İnsan kaynağına önem veriyoruz
Nitelikli insan kaynağı ve mesleki eğitim için yapılan çalışmalar hakkında bilgi veren Demir, insan kaynakları envanteri oluşturduklarını söyledi. Mesleki eğitimi destekleme konusunda Milli Eğitim Bakanlığı ile çok yakın ilişkiler içinde olduklarını belirten Demir, sözlerini şöyle sürdürdü:
“Kaliteli mesleki eğitim yeterliliğine sahip eleman konusu bizim için çok önemli.
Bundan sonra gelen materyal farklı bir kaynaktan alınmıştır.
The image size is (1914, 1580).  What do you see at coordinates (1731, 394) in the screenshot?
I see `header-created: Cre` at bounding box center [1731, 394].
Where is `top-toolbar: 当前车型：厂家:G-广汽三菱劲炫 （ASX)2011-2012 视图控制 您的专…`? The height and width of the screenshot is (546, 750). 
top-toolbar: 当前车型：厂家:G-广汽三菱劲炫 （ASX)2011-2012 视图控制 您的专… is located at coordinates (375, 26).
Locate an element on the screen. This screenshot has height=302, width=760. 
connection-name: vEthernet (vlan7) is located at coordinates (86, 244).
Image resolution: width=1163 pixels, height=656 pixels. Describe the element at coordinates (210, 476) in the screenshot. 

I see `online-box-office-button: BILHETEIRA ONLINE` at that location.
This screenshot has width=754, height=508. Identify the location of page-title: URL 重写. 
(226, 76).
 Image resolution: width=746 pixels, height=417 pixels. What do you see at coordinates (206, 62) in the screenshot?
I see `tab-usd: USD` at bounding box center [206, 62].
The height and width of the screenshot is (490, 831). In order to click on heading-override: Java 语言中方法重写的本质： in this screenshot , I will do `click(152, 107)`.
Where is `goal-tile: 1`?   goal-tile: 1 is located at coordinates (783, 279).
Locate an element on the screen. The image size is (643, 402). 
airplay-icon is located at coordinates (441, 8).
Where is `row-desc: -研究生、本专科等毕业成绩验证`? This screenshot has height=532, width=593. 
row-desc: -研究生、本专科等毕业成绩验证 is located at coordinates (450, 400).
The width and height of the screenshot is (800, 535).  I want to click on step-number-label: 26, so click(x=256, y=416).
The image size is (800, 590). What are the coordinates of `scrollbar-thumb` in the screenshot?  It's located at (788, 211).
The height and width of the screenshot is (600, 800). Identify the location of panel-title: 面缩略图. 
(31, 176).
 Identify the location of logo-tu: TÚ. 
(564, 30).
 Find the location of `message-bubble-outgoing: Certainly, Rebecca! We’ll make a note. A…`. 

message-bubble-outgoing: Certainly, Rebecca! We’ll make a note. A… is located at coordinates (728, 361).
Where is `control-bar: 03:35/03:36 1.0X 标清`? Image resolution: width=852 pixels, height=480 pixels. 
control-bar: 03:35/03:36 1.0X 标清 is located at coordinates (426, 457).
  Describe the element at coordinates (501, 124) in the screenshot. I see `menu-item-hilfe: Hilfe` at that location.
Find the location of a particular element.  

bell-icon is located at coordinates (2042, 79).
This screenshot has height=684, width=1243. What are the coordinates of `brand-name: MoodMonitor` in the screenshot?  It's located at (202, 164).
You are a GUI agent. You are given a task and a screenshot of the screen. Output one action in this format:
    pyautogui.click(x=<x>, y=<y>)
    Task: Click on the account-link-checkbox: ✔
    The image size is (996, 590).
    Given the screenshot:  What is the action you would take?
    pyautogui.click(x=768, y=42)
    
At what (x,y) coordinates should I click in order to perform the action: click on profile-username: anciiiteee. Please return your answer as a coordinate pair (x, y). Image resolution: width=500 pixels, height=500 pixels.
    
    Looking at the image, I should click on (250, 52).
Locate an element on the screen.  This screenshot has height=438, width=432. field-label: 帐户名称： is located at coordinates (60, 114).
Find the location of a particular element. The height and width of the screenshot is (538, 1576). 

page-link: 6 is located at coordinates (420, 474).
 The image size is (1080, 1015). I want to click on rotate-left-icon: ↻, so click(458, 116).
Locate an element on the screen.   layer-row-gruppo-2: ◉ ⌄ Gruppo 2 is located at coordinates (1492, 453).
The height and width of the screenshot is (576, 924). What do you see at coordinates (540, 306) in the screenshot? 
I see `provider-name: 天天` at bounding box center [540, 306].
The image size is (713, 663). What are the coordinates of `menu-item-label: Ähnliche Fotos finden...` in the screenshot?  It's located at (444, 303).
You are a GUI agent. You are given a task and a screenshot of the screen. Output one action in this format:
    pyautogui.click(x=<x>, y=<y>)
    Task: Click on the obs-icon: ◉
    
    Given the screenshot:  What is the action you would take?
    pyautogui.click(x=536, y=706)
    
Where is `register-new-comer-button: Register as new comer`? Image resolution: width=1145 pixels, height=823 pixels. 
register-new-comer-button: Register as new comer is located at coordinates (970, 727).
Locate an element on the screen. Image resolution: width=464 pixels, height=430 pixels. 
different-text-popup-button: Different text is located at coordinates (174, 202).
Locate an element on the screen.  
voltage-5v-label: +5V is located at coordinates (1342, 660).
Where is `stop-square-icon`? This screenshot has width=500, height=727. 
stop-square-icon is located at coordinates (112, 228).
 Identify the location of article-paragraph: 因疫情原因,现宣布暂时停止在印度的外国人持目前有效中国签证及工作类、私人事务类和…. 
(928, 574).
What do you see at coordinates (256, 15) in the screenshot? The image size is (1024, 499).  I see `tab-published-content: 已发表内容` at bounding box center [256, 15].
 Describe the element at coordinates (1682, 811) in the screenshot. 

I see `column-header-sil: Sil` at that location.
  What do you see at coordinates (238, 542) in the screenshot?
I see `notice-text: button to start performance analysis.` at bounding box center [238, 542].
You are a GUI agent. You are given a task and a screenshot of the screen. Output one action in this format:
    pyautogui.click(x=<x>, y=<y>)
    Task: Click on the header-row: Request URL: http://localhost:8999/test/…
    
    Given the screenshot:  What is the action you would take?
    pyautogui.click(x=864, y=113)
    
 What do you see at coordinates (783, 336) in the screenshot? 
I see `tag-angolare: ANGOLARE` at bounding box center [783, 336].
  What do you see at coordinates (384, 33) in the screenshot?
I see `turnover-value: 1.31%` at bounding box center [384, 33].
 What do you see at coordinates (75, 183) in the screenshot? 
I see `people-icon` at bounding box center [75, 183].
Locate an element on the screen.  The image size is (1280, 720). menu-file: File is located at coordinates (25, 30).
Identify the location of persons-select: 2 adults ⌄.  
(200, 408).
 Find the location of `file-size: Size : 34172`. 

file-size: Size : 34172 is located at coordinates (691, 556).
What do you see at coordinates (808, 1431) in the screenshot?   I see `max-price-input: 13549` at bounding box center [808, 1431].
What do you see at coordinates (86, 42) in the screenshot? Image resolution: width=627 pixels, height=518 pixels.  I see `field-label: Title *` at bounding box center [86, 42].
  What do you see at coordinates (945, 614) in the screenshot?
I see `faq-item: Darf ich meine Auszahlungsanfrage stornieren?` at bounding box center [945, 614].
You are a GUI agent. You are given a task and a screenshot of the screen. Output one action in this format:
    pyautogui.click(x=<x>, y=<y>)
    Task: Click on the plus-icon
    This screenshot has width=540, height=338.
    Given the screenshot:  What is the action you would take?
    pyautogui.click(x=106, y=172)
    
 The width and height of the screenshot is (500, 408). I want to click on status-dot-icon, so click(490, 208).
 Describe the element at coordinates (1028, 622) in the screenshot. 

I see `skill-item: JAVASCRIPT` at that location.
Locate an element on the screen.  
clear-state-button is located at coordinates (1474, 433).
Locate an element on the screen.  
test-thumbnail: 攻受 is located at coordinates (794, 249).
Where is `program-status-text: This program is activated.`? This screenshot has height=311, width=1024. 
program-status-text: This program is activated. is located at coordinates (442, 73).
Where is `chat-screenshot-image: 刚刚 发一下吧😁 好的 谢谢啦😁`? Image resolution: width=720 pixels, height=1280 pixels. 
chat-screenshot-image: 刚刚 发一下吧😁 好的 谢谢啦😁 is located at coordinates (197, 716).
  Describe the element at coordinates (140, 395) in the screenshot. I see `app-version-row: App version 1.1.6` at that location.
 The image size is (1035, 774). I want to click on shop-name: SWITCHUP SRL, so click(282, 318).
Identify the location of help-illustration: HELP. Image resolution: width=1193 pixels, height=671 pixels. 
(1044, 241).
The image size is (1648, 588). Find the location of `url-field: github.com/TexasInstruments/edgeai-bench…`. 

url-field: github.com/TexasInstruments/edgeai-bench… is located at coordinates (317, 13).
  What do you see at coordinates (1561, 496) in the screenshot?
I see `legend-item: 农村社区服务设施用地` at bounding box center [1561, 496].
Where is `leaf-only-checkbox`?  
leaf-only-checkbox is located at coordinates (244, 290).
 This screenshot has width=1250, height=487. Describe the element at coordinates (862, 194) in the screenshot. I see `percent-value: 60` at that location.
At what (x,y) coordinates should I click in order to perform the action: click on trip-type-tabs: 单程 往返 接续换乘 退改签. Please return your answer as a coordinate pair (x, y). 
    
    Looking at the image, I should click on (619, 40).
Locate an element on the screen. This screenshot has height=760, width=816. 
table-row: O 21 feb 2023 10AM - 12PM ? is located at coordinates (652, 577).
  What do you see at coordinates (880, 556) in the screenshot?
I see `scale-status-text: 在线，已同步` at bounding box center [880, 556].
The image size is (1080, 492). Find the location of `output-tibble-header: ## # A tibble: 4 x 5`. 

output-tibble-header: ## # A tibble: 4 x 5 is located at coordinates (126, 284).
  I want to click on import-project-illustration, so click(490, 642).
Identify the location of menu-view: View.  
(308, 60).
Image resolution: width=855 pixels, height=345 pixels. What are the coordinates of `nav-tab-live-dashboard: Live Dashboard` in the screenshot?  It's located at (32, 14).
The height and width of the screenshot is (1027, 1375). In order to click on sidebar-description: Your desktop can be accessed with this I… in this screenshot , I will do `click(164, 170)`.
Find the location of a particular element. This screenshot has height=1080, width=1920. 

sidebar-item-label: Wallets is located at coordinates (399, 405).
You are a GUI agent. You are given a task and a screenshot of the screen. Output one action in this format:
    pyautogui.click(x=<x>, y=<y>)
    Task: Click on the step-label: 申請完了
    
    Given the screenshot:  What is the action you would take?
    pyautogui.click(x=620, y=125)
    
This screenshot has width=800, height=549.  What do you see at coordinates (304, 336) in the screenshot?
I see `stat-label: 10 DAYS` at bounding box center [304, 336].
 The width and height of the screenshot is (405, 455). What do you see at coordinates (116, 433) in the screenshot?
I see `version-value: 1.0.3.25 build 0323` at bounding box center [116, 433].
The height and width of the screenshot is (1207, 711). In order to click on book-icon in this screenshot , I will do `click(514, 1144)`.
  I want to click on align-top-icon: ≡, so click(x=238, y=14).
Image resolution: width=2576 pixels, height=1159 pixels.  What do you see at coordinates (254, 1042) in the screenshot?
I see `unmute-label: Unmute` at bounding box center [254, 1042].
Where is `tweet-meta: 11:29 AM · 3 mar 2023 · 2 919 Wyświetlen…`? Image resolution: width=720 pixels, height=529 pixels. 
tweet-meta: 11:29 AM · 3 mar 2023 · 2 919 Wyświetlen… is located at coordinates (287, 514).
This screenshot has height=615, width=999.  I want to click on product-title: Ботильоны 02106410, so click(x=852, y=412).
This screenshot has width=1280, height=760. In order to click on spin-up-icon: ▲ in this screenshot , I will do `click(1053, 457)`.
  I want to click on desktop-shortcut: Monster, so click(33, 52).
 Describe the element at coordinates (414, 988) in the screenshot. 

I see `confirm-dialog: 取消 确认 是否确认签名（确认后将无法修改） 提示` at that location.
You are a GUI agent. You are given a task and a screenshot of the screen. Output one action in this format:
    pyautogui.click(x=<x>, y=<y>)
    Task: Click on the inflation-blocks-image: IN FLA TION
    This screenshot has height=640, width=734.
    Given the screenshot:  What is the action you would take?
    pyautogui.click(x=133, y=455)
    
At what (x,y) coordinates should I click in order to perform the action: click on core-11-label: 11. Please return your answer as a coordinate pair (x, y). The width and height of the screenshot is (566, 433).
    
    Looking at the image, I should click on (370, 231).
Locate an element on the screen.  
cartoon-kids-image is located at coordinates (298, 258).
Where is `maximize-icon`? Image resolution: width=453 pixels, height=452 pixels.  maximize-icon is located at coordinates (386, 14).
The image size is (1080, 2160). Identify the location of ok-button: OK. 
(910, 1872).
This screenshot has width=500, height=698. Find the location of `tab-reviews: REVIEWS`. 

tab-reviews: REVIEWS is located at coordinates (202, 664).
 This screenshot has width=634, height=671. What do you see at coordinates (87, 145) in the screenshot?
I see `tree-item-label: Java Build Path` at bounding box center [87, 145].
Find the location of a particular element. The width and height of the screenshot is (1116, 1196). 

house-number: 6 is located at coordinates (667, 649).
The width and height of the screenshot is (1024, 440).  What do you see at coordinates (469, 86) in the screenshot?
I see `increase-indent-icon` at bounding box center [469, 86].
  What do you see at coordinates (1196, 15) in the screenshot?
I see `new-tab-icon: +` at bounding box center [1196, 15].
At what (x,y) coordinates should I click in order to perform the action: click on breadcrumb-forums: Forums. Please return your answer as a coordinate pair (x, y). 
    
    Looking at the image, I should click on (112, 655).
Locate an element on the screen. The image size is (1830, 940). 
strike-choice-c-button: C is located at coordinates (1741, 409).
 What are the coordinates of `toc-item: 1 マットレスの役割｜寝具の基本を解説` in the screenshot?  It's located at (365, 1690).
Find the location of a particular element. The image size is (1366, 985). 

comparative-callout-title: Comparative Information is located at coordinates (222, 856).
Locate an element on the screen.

Bir taraftan yetkin yetenekli mühendisler, belki yüksek lisanslı ve doktoralı elemanlara ihtiyaç varken, diğer taraftan da teknik seviyede teknik bilgisi ve becerisi iyi olan elemanlara ihtiyaç var. Şirketlerimizin bir kısmı teknik lise kurdular veya bazı teknik lise ve yüksekokullara hamilik yapmaktalar, bunu genişleterek devam edeceğiz. Bu hamiliğin şu önemi var. Konunun sahibi olarak bu konuya özel ilgi gösterdiğinizi ve kaynak ayırdığınızı masaya koyarsanız Milli Eğitim Bakanlığı da bu konuda son derece makul ve işbirlikçi olarak önümüzü açıyor. O açıdan bizler ilişki kurulacak okulların altyapısıyla ilgili, eğitim seviyeleriyle ilgili gerekli işleri yaparken, yani gerek atölye kurmak, gerek öğrencilere el becerisi kazandırmak, gerek öğretmenlerini eğitmek gibi konularda destek verirken, onlara staj ve iş imkanlarıyla ilgili bir yol haritası da çizdirmiş oluyoruz. Burada da tabi çok sayıda lise ve meslek yüksekokulunun hepsine birden aynı yaklaşımda bulunmanız çok zor. Bazen coğrafi yakınlık, bazen alan yakınlığıyla beraber bu yetkinliği geliştirmeye çalışıyoruz. Bunların yanında; Vizyoner Genç, Savunma Sanayii Akademi ve Roboik gibi platformlarla bu alana ilgi duyan lise ve üniversite çağındaki gençlerimize yönelik çalışmalar yapıyoruz. Paydaşı olduğumuz TEKNOFEST’le gençlerimizdeki milli teknoloji hamlesi şuurunun artmasına destek oluyoruz”.